The target site’s traffic went from an average daily volume of approximately 1,305,000 web requests to a spike of almost 5.7 million web requests (an increase of 336%) on April 17 and 2.1 million requests (a 63.92% increase) on April 18. The target site also had a significant increase in daily WAF violations from an average of approximately 258,000 to an increase of over 56 million (an increase of 33,500%) on April 17 and an increase to over 56.9 million (an increase of 21,900%) on April 18. Regarding the site’s bot traffic, this site normally receives approximately 73,000 bots in a day but on April 17 that number grew to over 104 million (an increase of over 141,000%) and on April 18 the bot traffic was approximately 61 million (an increase of over 82,000%).
They also had a corresponding set of mitigations through UltraDDoS Protect during this time, so the WAF and bot violations represented the application layer traffic that was passed by the initial DDoS mitigations. We protected them against several waves of network DDoS traffic against a handful of target IP addresses on April 17 and 18 and mitigated a peak of 71.25Mbps and 88Kpps of DDoS traffic on April 18. On April 17, we mitigated 41Mbps and 50.5Kpps. For comparison, their normal daily peak is around 300Kbps and 2Kpps.
As far as the size of attacks that we’ve seen, this is far from being the largest. I consider a “respectable” attack to be larger than 5Gbps and the average attack that we see is around 8Gbps. We do track mega-attacks that are larger than 100Gbps.
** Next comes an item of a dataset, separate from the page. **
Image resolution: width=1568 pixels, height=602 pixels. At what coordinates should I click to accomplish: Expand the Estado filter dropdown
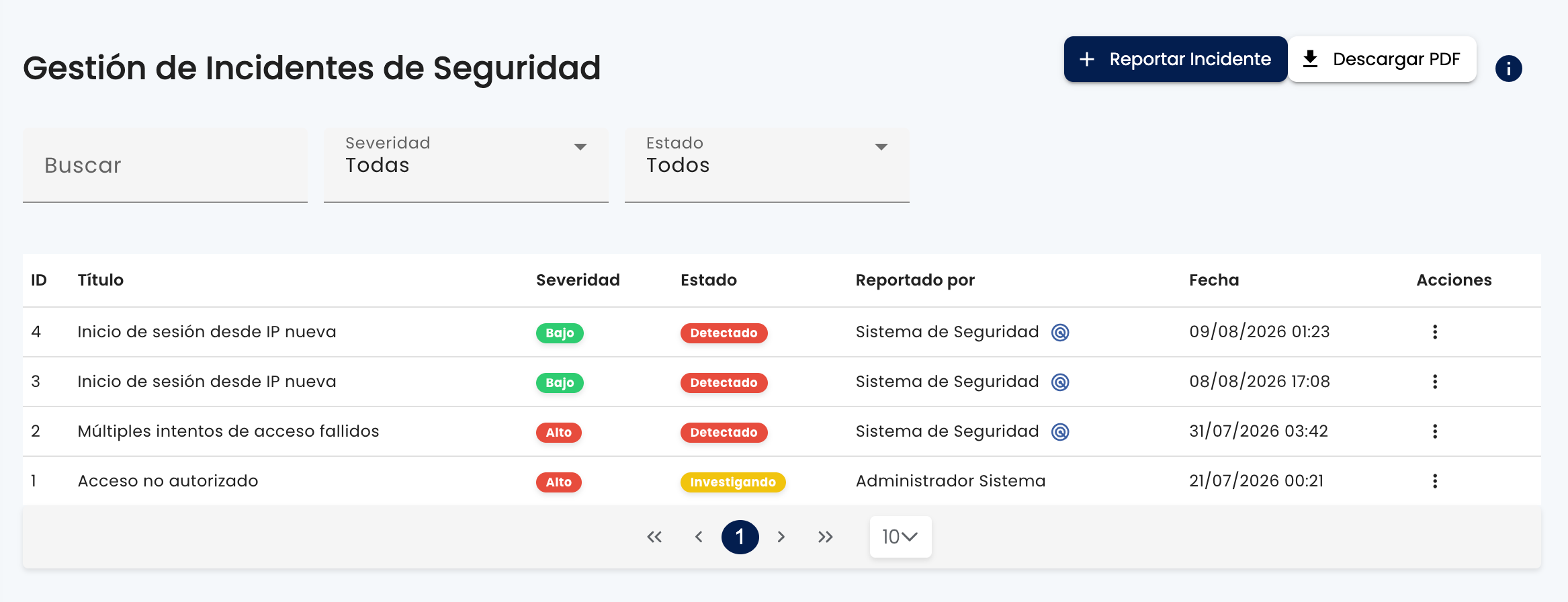(x=767, y=165)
However, this attack against our customer was a relatively rare type of DDoS that uses both network/volumetric attacks and valid HTTP/HTTPS GET floods.
Our recommendations for protecting websites against hacktivist DDoS attacks with UltraWAF:
UltraWAF provides a lot of basic DDoS protections natively by having its Virtual IP pool protected by UltraDDoS Protect. Additionally, it drops all traffic for traffic that does not have a front-end configured. Set a basic set of rate controls against Source IP with an action of “drop” inside the Bot Profile tab.
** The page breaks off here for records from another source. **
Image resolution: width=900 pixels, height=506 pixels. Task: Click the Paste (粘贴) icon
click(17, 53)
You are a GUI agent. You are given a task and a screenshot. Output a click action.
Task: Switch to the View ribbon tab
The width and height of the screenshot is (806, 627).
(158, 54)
In this example, the policy will block bots that send more than 60 web requests in a 10-second (10000 milliseconds) timeframe. That’s usually more than an individual web browser will send. You can test this in logging-only mode and then adjust the rate higher if necessary.
Enable IP Reputation controls inside the Bot Profile tab to drop traffic for “Botnets”, “DoS”, and “Scanners”.
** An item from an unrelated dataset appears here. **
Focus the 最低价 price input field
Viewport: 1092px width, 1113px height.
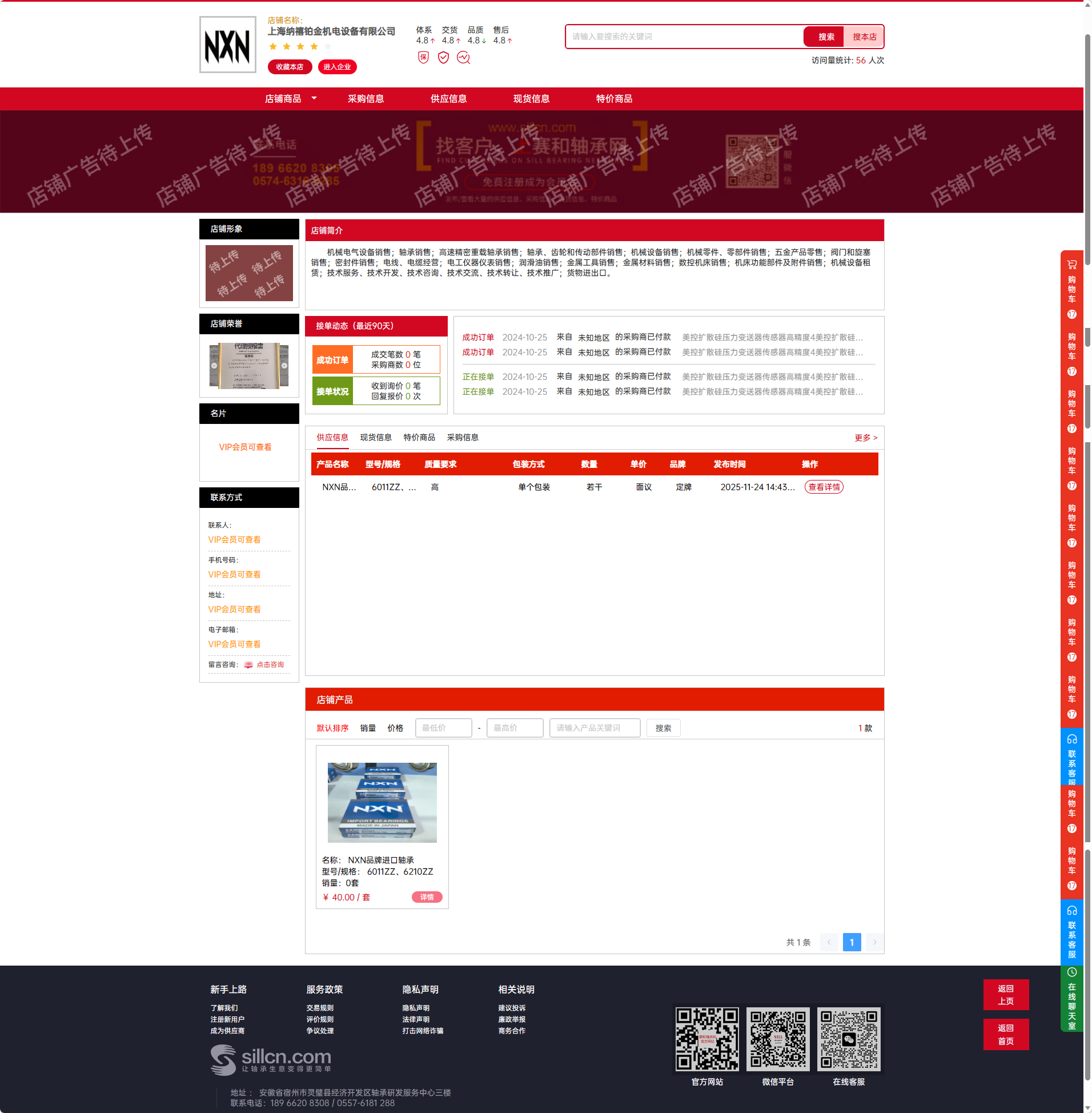(443, 728)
Inside the Network Controls tab, proactively block countries under sanctions and be prepared to block additional countries as a quick policy change. We have seen a lot of hacktivist-related DDoS activity coming from Eastern European addresses, even when the protest is about a Western European or North American issue.
And lastly, hacktivists rarely limit themselves to just DDoS attacks. Enabling basic countermeasures for SQL Injection, Cross-Site Scripting, etc. in blocking mode can protect you against data breaches and defacements.
As demonstrated by these attacks, UltraWAF and UltraDDoS Protect are complementary solutions when it comes to complex DDoS attack campaigns like this that target hosting platforms, in the form of network blocks and datacenters, and flagship services such as interactive websites. Combined with the DDoS mitigation features of UltraDNS and our other security features and solutions, Vercara is more than capable of protecting your applications, services, and brand.